That works for files on disk but not for files fetched via HTTP - though apparently DuckDB can do that for some situations, eg if they are in an S3 bucket that it can list files in.
(sorry, not picking on you Simon! Awesome post and I just love reading and talking about this stuff)
With duckdb running on python you can register your own file-system adapters. This means that you can do things like intercept globbing, transform urls/path or physically getting files.
This means that you could inject whatever listing/lookup that might be needed for your read_{format}() table function use case.
Yep - HTTP has no native support for file listings. In the old days it would be served at the index of a url path if no actual file was available - but that was always a feature of the http server and not anything unique to HTTP. Protocols like S3 and FTP have listings built in.
Cheers and thank you! I had read the article in an earlier stage and thought you had copied that trick only here (where I would still think it would be nice to cite or link the person directly here on HN).
It's still an uncredited effort by another person, copied and posted elsewhere as magic trick. I just think it is nice to publicly credit the people via whom one builds one's wisdom.
I love and use both clickhouse and duckdb all the time, but it's become almost comical how senior clickhouse leadership comment on any duckdb-related HN thread like clockwork. And only very rarely bring up their affiliation :)
...says the completely anonymous internet guy. I'm laughing as much as you are.
I wasn't trying to imply anything negative about DuckDB with my post - was just sharing how ClickHouse does the same thing. FWIW: the blog author added my query to his blog, so my non-combative comment was politely received.
but what the person said is true: seems like clickhouse comments descend upon every recent duckdb post as if it’s some sort of competition or born out of inferiority complex.

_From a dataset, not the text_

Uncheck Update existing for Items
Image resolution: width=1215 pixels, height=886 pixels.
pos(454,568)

clickhouse is really cool tech. duckdb is really cool tech. i grow weary of the CH infiltration to the point where it’s working against the intent to make me love CH
I ran the same queries and got similar results but the bandwidth utilization I measured was significantly different. On the same fly.io instance with 1vCPU/256MB both queries completed successfully but ClickHouse/chdb reached 10MB/s (max) and logically completed the count faster, while DuckDB only peaked at around 2.5MB/s.
This might be due to the tiny resources but I like rock bottom measurements. Did anyone else notice a similar bandwidth utilization gap?

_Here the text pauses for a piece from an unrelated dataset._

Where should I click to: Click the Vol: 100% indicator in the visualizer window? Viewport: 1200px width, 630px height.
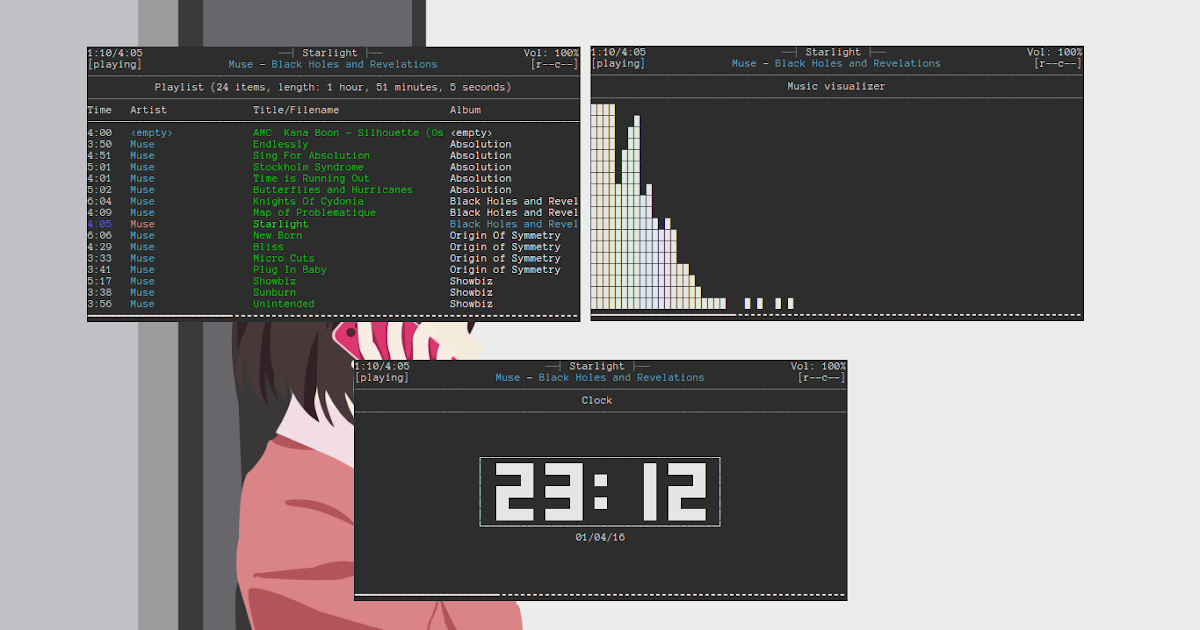click(x=1053, y=52)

If that's raw network transfer, it's probably just a difference in headers or MTU size. Larger MTU -> fewer headers required. Maybe a difference in network configuration that requires more or less data in the header.
Here is some other interesting and related duckdb SQL that you all might find helpful.
inspect the parquet metadata:
SELECT
*
FROM
parquet_metadata('https://huggingface.co/datasets/vivym/midjourney-messages/resolve/main/data/000000.parquet');
If the data was on blob storage you could use a glob instead of a generator:
SELECT
sum(*) AS TOTAL_SIZE
FROM
read_parquet('https://huggingface.co/datasets/vivym/midjourney-messages/resolve/main/data/*.parquet');
You can use the huggingface API to list and then read with duckdb:
SELECT
concat('https://huggingface.co/datasets/vivym/midjourney-messages/resolve/main/', path) as parquet_file
FROM
read_json_auto('https://huggingface.co/api/datasets/vivym/midjourney-messages/tree/main/data');
So this means we can combine the list files and read files SQL into a single statement!!!
Error: Binder Error: Table function cannot contain subqueries
:( No
Want the query in a more concise, reusable form?
CREATE MACRO GET_MJ_TOTAL_SIZE(num_of_files) AS TABLE (
SELECT
SUM(size) AS size
FROM read_parquet(
list_transform(
generate_series(0, num_of_files),
n -> 'https://huggingface.co/datasets/vivym/midjourney-messages/resolve/main/data/' ||
format('{:06d}', n) || '.parquet'
)
)
);
According to this discussion [1], a variety of tools are available to Linux distros (including nettop), but the Apple OS version that is baked-in may have more features.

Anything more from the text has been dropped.